»»

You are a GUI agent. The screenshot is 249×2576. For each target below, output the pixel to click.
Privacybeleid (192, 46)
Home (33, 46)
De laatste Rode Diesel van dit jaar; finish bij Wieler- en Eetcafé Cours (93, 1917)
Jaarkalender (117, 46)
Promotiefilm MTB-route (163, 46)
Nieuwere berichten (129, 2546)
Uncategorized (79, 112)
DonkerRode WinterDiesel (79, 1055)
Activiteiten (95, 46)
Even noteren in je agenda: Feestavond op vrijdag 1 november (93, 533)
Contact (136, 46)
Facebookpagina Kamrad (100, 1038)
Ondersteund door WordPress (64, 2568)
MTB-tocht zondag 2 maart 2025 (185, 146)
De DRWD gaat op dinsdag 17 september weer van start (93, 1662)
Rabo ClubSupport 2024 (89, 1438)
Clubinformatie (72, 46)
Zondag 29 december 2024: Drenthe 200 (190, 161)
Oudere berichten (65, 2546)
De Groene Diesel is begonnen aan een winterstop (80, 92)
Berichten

««
»»

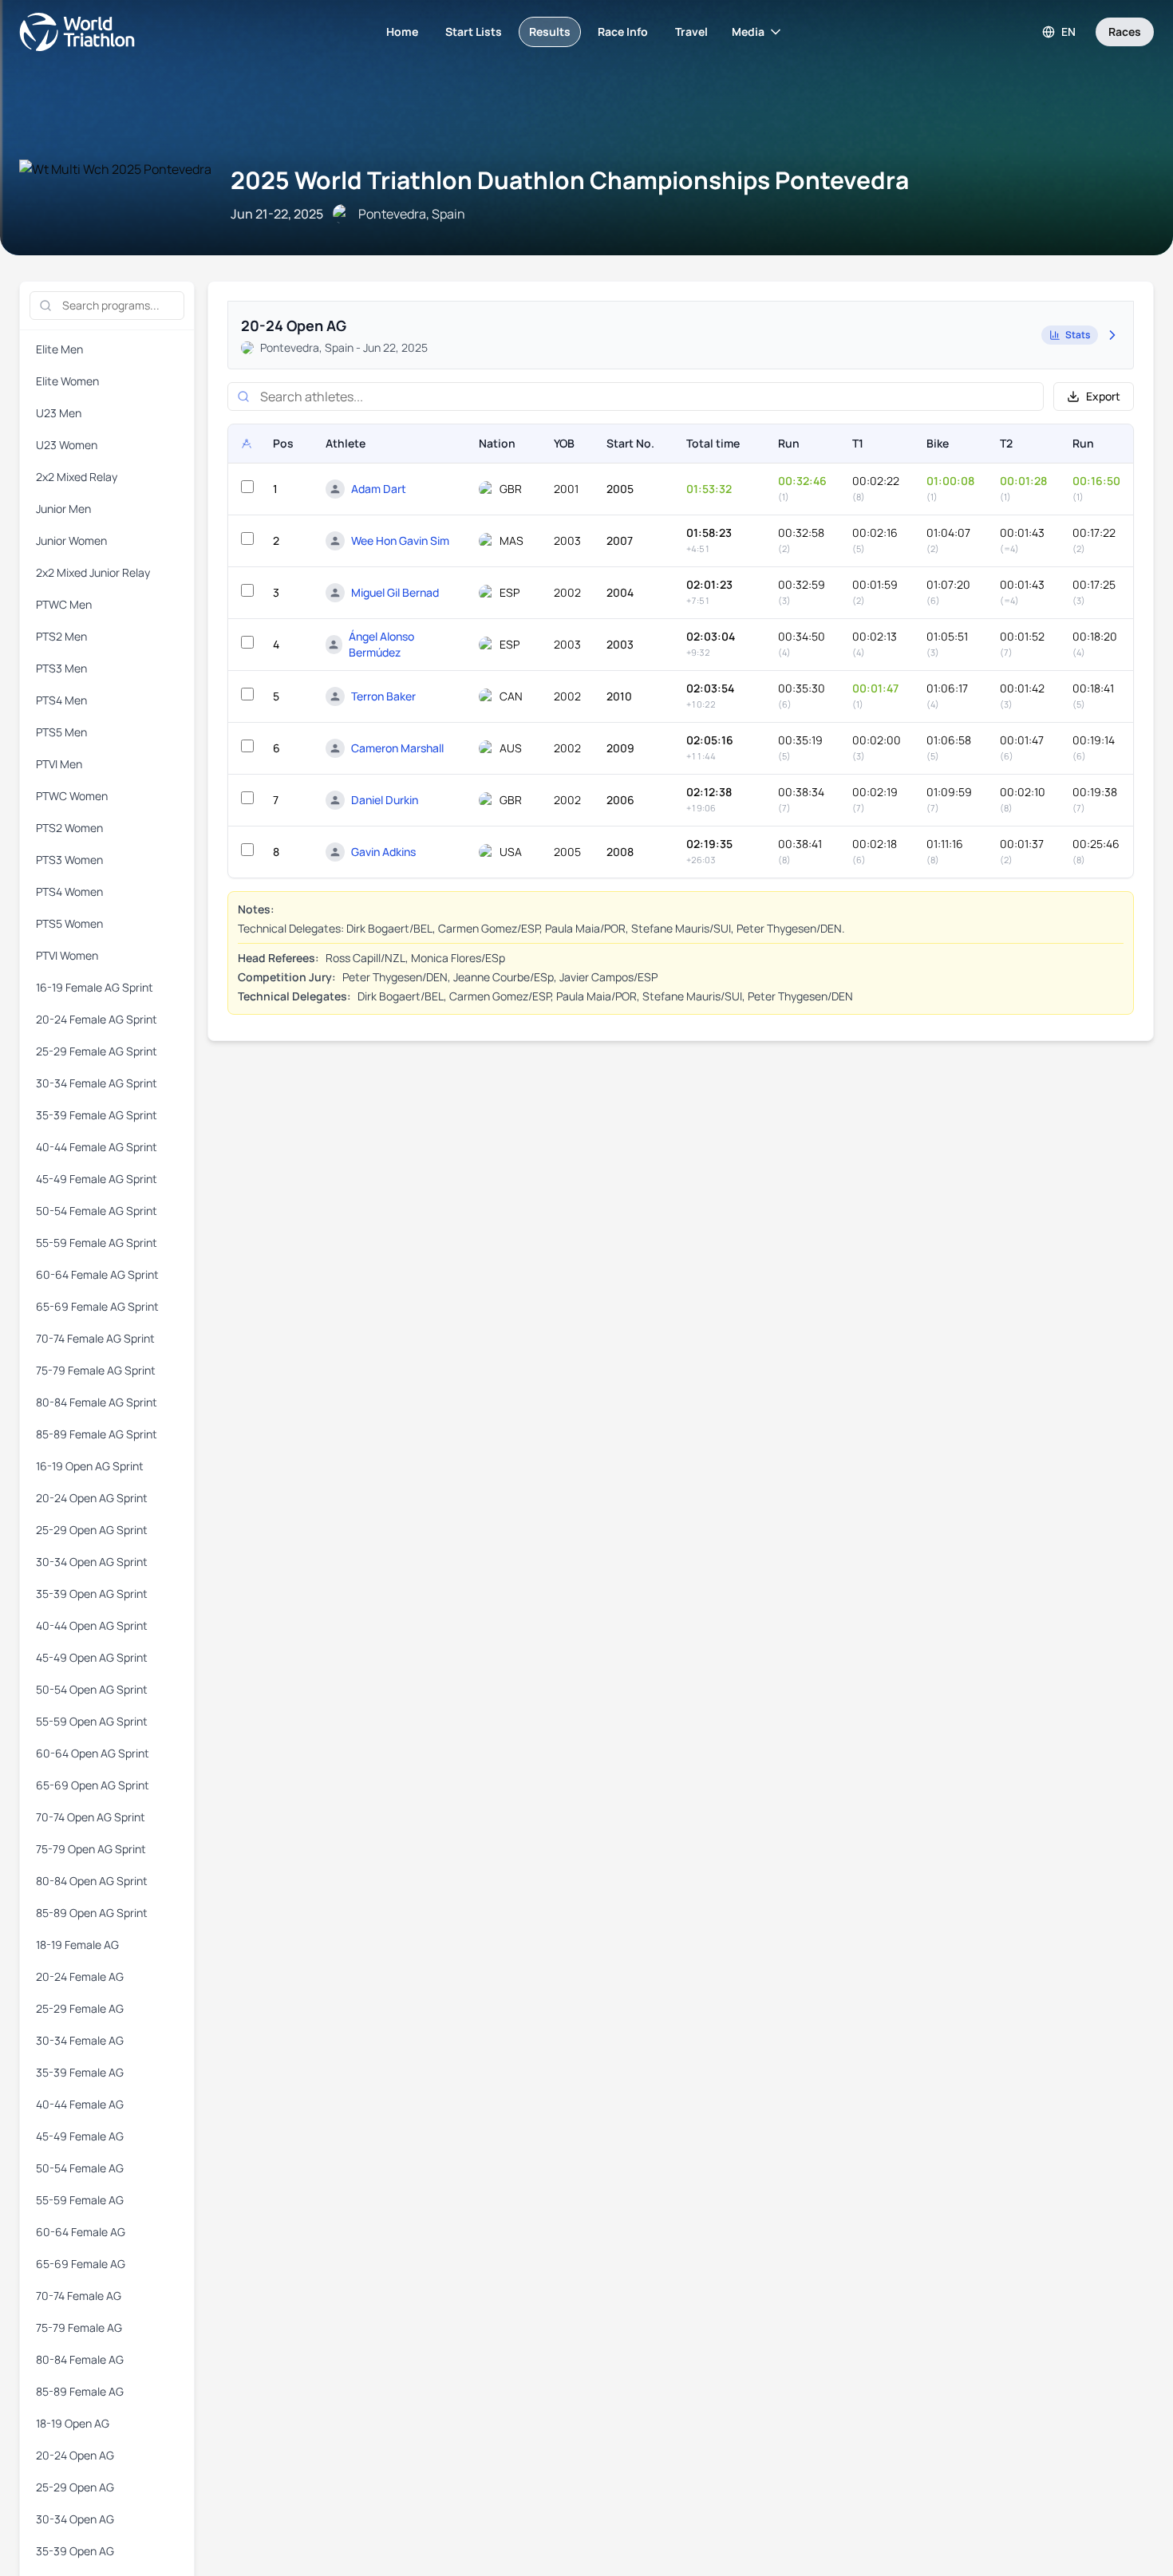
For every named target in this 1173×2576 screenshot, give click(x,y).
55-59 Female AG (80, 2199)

««
»»

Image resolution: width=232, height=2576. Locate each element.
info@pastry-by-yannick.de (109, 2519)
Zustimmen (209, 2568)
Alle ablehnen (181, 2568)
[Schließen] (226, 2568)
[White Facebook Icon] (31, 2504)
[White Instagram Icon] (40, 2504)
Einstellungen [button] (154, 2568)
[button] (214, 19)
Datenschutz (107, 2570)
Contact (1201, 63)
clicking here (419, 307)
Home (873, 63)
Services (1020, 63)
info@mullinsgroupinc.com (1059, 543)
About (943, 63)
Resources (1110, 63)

««

THE TASK
The range runs from the line with "[White Instagram Icon] (40, 2504)" up to and including the line with "Resources (1110, 63)" in the listing above; please write out exactly those lines and nothing more.

RESULT OF THE TASK
[White Instagram Icon] (40, 2504)
Einstellungen [button] (154, 2568)
[button] (214, 19)
Datenschutz (107, 2570)
Contact (1201, 63)
clicking here (419, 307)
Home (873, 63)
Services (1020, 63)
info@mullinsgroupinc.com (1059, 543)
About (943, 63)
Resources (1110, 63)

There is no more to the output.